Runa tergopoh-gopoh menggendong ransel
menuju kos sepulang kuliah, di tangannya tergenggam sebuah majalah yang
digulung hingga pas di genggamannya. Tak perlu beristirahat lama, ia meneguk
segelas air mineral dan mulai membuka-buka lembaran majalah. Rasa was-was
bercampur penasaran berpadu menjadi satu di benaknya. Dan akhirnya tangan
mungilnya terhenti di lembaran ke dua puluh dua, PENGUMUMAN HASIL LOMBA PENULIS KHATULISTIWA 2011. Nafasnya
dihembuskan pelan dan mulai berkonsentrasi menatap halaman itu. Runa Riu Sebagai Runner Up Dengan Novel “Di depanmu Aku Jadi Dwi”. Sontak ia
kaget setengah mati, tidak salah lagi, itu memang nama pena yang dimasukkannya
di perlombaan dan judul novel itu
menambah jelas semuanya bahwa memang benar dirinyalah yang dimaksud sebagai runner up. Tidak penting ia hanya harus
puas menduduki posisi ke dua, yang dia tahu…novelnya akan terbit dan akan
membuktikan usahanya pada Ibu dan juga Ayahnya.
“Ranger merah,
novelku berhasil jadi runner up, aku senang sekali”, pesan singkat
yang ditujukannya untuk Deri. Tidak butuh menunggu lama, balasannya pun segera
sampai di inbox handphone nya, “Aku tahu, kamu pasti bisa”
*****
Setelah menunggu berbulan-bulan,
novelnya pun diterbitkan. Di sampulnya bagian atas jelas sekali tertulis “Runner
Up Lomba Penulis Khatulistiwa 2011”. Di toko buku seluruh Indonesia
sekarang telah berjejer novel dengan nama pengarang “Runa Riu”. Runa seperti
hidup di alam mimpinya yang indah, selain karena royalty penjualan bukunya yang
cukup besar, ia pun sudah bisa benar-benar membuktikan pada orang tuanya kalau
impian yang selama ini dirangkainya sama sekali bukan main-main.
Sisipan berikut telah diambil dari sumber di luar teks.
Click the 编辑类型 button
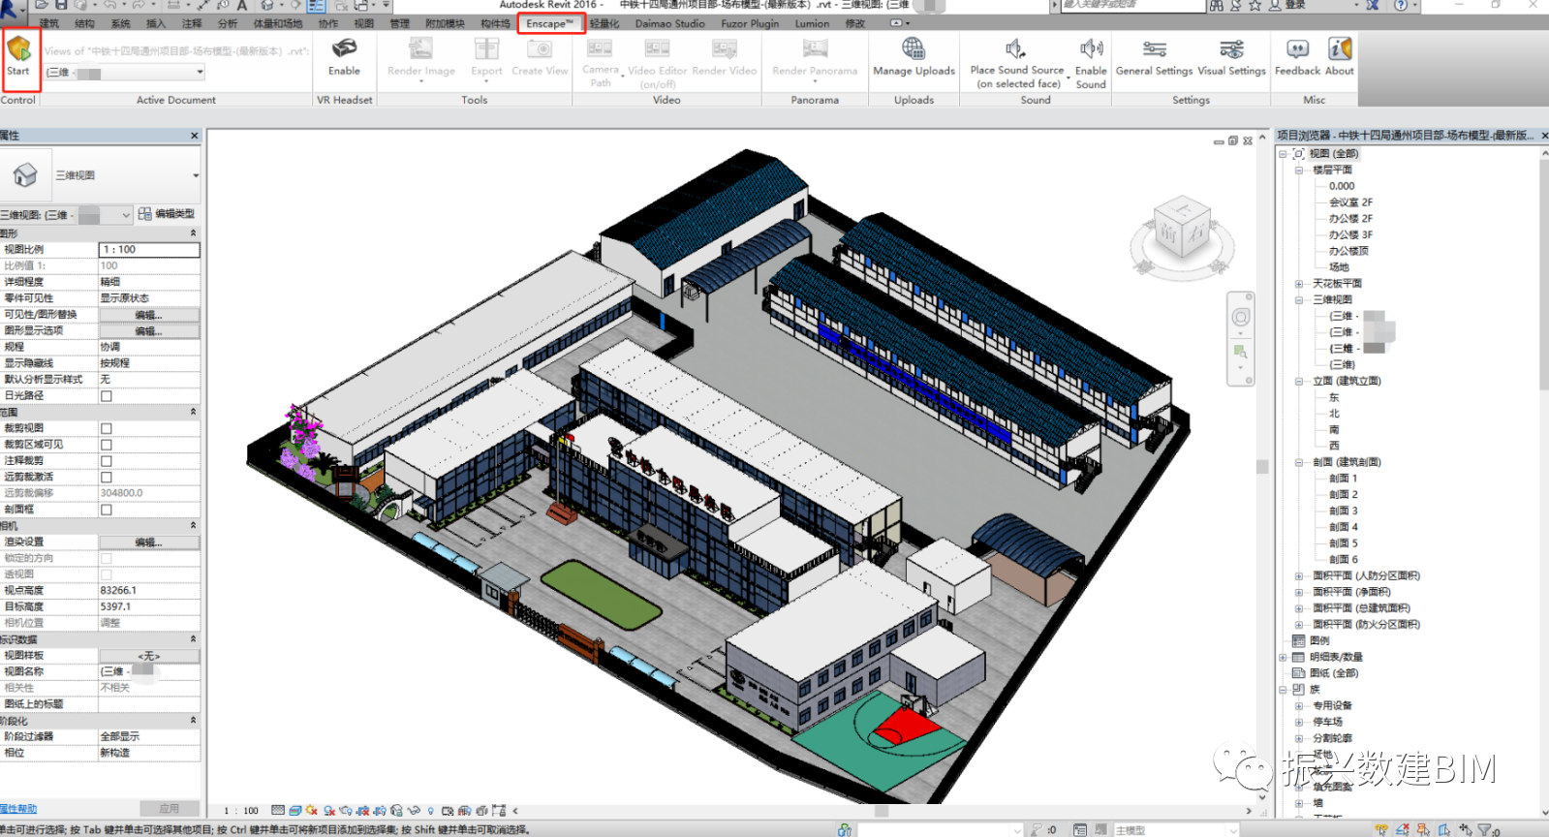This screenshot has width=1549, height=837. click(x=167, y=214)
Runa melangkah masuk ke dalam rumah
yang dulu menjadi tempat bersuanya bersama Ayah, Ibu, dan kakaknya. Tidak ada
yang berbeda setelah satu tahun lebih ditinggalkannya, patung favorit ibu nya
masih berdiri kokoh di sudut ruang tamu, asbak yang sejak dulu selalu ada di
atas meja masih sama seperti dulu, dipenuhi sisa-sisa rokok yang telah dihisap
Ayahnya. Pelan ia menekan kenop pintu kamarnya, terhenyak, ia tidak bisa
berkata apa-apa, jantungnya seperti berhenti berdetak. Kamar yang dulu bercat
biru telah berubah menjadi warna merah jambu dan bintang-bintang hiasan yang
dulunya melekat di plafon kamarnya sudah lenyap tidak bersisa. Tidak terasa air
mata turun setetes demi setetes hingga membuat pipinya serasa basah dan lembab.
Kurasa
aku memang sudah terlupakan…
“Runa
!!! Benarkah itu kamu nak?”
Suara
ibu nya yang terdengar tidak seceria dulu membuyarkan pikirannya yang sudah
melayang entah kemana. Sebuah pelukan hangat membuatnya semakin membuatnya
serasa lemah dan tidak berdaya. Suasana saat itu benar-benar hening, hanya ada
detakan jarum jam yang tiba-tiba terdengar nyaring. Tidak ada yang bicara, Ibu
dan anak itu hanya terus saling menikmati dekapan yang telah lama tidak mereka
rasakan hingga Ayah datang dan mengagetkan keduanya.
“Kukira
kau sudah tidak akan kembali lagi, apalagi sekarang kau punya banyak uang
bukan?”
“Ayah..,
aku minta maaf, aku hanya ingin buktikan kalau impianku punya arti dan
jalannya”
“Tapi___”
“Sudahlah
Ayah, satu tahun aku merindukan Runa dan saatnya dia kembali ke rumah ini”,
potong Ibu Runa yang masih sesekali sesenggukan.
Sebuah
pelukan tak terduga dari Ayahnya membuatnya terkejut sesaat, lalu ia
menikmatinya dengan bersandar di dada laki-laki yang sudah lumayan tua itu.
“Kupikir
Ayah___”
“Jujur
Ayah hampir mau melupakanmu, tapi setelah kau benar-benar bisa membuktikan dan
menunjukkan hasil dari kegigihanmu yang dulu Ayah tidak setujui, Ayah merasa
tidak ada alasan lagi untuk tidak membiarkanmu tetap di sini”.
“Tapi
kamarku___”
“Kamarmu
di ubah sama Sinta, sekarang dia tidurnya di sana, kamu tidur di kamarnya yang
dulu saja yah..”, bujuk Ibunya.
“Kak
Sinta Selalu begitu, tapi biarlah, sudah resiko lah buat aku”
*****
Deri merebahkan tubuhnya di atas
ranjang yang dibalut seprei bergambar lambang Barcelona sambil membuka novel Runa yang sudah tiga hari ia baca.
Kali ini ia hampir sampai di halaman terakhir. Matanya hanya sesekali berkedip
menikmati bagian terakhir novel gadis yang telah dikenalnya selama dua tahun
terakhir itu sampai akhirnya selesai juga. Cerita
yang menghanyutkan, dia memang berbakat.., gumamnya dalam hati.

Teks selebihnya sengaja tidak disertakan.